Last week, on national television, TFK once again found themselves working alongside Chance and his team, this time on the biggest performance of their life, The Ellen Show.
"I was driving home from Wisconsin and received a message from Pat (Corcoran, Chance's manager) saying that Chance personally requested us to perform with him," D'andre Dixon said.
Flying out to L.A., the crew had some choreography ideas to perform for the hit single "No Problems", but Chance had his own thoughts, wanting to reinforce the message of the single which they ended up running with. The song is a thinly-veiled reference to traditional record labels and music executives trying in vain to sign Chance, and a toast to those that oppose him or choose to get in his way. In preparation for the live performance, Chance mentioned to the guys about having pitched a similar idea to several other TV and award shows, saying no one wanted to accept the demanding set requirements. That obviously wasn't the case with Ellen.
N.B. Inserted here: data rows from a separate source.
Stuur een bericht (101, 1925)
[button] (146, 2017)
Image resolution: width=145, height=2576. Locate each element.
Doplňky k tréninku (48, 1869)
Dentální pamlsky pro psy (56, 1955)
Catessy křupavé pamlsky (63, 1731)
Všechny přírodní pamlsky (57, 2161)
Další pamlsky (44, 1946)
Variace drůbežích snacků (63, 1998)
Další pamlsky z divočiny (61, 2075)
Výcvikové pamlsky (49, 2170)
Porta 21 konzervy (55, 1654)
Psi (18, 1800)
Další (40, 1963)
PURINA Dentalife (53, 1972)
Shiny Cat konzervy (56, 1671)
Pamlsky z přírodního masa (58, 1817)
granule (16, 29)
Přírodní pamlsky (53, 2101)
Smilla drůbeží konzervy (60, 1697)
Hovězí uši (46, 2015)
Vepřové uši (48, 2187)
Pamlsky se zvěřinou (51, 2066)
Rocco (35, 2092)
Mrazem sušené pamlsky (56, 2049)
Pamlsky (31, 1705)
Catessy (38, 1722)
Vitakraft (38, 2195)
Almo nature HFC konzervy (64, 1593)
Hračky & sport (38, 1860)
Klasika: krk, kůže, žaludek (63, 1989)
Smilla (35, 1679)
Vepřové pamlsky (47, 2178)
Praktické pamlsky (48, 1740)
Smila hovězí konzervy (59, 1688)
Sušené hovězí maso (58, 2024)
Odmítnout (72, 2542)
Busting down the door to the metaphorical record label, The Future Kingz realized yet another dream on a long ride, accompanying none other than the country's biggest contemporary artist on one of his biggest stages yet.
"Being able to work with Chance has been an amazing experience, he's such a good role model, not only to us, but the whole city of Chicago," Sosho said, reminiscing on the experience.
Asking what's next for the versatile, high energy, dance crew out of Chicago, they mull it over before Sosho perks up:"
The Future Kingz always move in silence," he said carefully. "We just want to pop up everywhere with no announcement or even last minute promo. But as far as finishing the year, the motive is to just keep working & to keep Chicago in high spirits at all times. We look to keep putting the city on & change the dance game as a group, a family & as artists."